So the name had been adopted, and soon became an established fact.

"The way I feel about him," Tembarom said, "is that the fellow's not a
bit of a joke. What I see is that he's up against about the toughest
proposition I've ever known. Gee! that fellow's not crazy. He's worse.
If he was out-and-out dippy and didn't know it, he'd be all right.
Likely as not he'd be thinking he was the Pope of Rome or Anna Held.
What knocks him out is that he's just right enough to know he's wrong,
and to be trying to get back. He reminds me of one of those chaps the
papers tell about sometimes--fellows that go to work in livery-stables
for ten years and call themselves Bill Jones, and then wake up some
morning and remember they're some high-browed minister of the gospel
named the Rev.
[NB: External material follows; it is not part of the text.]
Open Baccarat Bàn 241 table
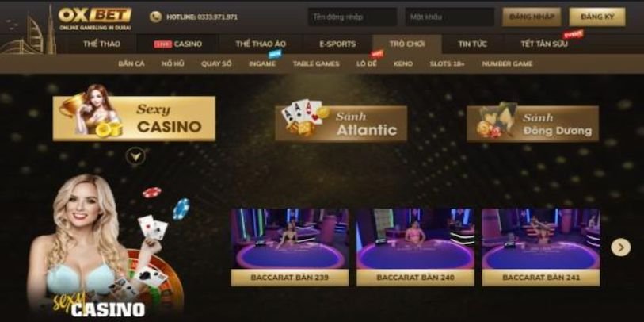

James Cadwallader."

When the curtain drew up on Tembarom's amazing drama, Strangeways had
been occupying his bed nearly three weeks, and he himself had been
sleeping on a cot Mrs. Bowse had put up for him in his room. The
Hutchinsons were on the point of sailing for England--steerage--on the
steamship Transatlantic, and Tembarom was secretly torn into
fragments, though he had done well with the page and he was daring to
believe that at the end of the month Galton would tell him he had
"made good" and the work would continue indefinitely.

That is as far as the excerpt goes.